Background information
- Origin: Iran
- Genres: Pop
- Years active: 1985-1991 Reunions at various dates: 2002, 2004, 2009, 2010
- Past members: Andranik "Andy" Madadian Kouros Shahmiri

= Andy & Kouros =

Persian pop duo

Andy & Kouros (Persian: ) were an Iranian pop duo formed in Los Angeles in the mid-1980s, consisting of Andranik "Andy" Madadian and Kouros Shahmiri. Active until 1991, they released four studio albums—Khastegary (1985), Parvaz (1987), Balla (1990), and Goodbye (1991)—on diaspora labels including Pars Video and Caltex Records, before pursuing solo careers. They have occasionally reunited for performances and collaborations, including a later remake of their song "Niloufar".

Andy and Kouros released four albums: Khastegary (1985), Parvaz (1987), the hugely successful Balla (1990), and finally Goodbye (1991). Throughout their career, they often performed along with various other artists, such as Shahram Shabpareh, Shohreh Solati, Dariush Eghbali, Siavash Shams, Jaklin Viguen (the daughter of Viguen) and Toofan.

Andy and Kouros split in 1991. To commemorate their contributions to Persian pop, a documentary was released focusing on their career which featured interviews with various Persian celebrities and singers to give their opinion on the duo, such as Shohreh Aghdashloo (who would later co-star with Andy in House of Sand and Fog), Aref Arefkia, Manoochehr, Shahram Shabpareh (who claimed that he saw the duo as little brothers), Leila Forouhar, Bijan Mortazavi, Hassan Shamaizadeh and Siavash Shams.

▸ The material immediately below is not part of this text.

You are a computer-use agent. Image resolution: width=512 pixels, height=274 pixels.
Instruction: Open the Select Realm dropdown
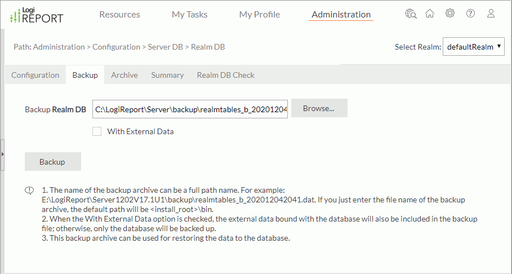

Fans of the duo were also interviewed to express their opinions on the group splitting. In an interview, Andy and Kouros themselves claimed that their split was due to work, and gave their thanks to their fans for their support.

Following their split, Andy and Kouros each went on to have successful solo careers, though they reunited occasionally, such as Andy singing along with Kouros in one song in the latter's Gates of Love album. In 2002 and 2004, they performed together for a sold-out audience in San Jose, California; in 2009, they went on an international tour together in the Iranian diaspora; and performed together again in May 2010. They also appeared together in a music video by Farez remaking their hit song "Niloufar".

==Discography==

=== Studio albums ===

| Year | Title | Notable Tracks | Notes |
|---|---|---|---|
| 1985 | Khastegary (خواستگاری) | "Three of Us" "Madar" | Initial release on cassette (later reissued on CD in 1992). |
| 1987 | Parvaz (پرواز) | "Chi Mishod" "Restless" "Niloufar" "Topoli" "Restless" | Widely circulated later in digital form (1992 CD/digital listings). |
| 1990 | Balla (بلا) | "Balla" "Leila" "Negah" "Sheytoon Bala" "Khodaye Asemoonha" "Don't Go Away" | Release documented by label/retail metadata. |
| 1991 | Goodbye | "Strange Love" "Yasaman" | Contemporary retailer listing with date/track list. |

== Context and legacy ==
The duo's output is often associated with the post-revolution "Tehrangeles" pop scene centered in Los Angeles, where Persian-language labels and television built a transnational audience for Iranian popular music during the 1980s and 1990s.